**EXERCISE BRIEF:**
Reproduce every record below exactly as written, leaving out any pictures.

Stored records
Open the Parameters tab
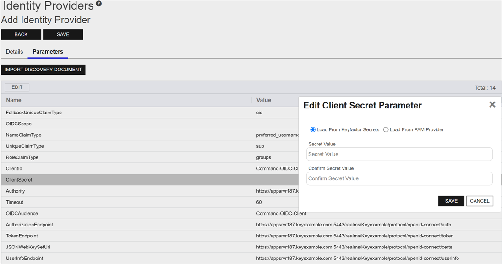pyautogui.click(x=48, y=52)
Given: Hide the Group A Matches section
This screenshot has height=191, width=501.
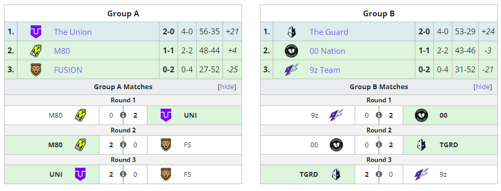Looking at the screenshot, I should coord(227,87).
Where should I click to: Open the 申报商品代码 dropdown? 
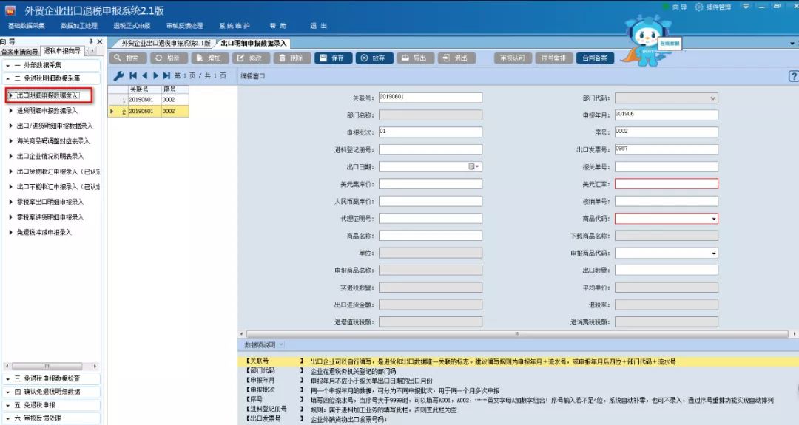click(x=714, y=253)
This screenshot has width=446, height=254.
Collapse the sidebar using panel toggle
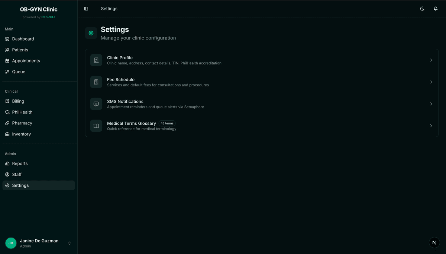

**EXPECTED ANSWER:**
Open the Parameters tab
pyautogui.click(x=48, y=52)
Given: Hide the Group A Matches section
This screenshot has height=191, width=501.
Looking at the screenshot, I should coord(227,87).
Where should I click to: Open the 申报商品代码 dropdown? 
click(x=714, y=253)
This screenshot has width=446, height=254.
Collapse the sidebar using panel toggle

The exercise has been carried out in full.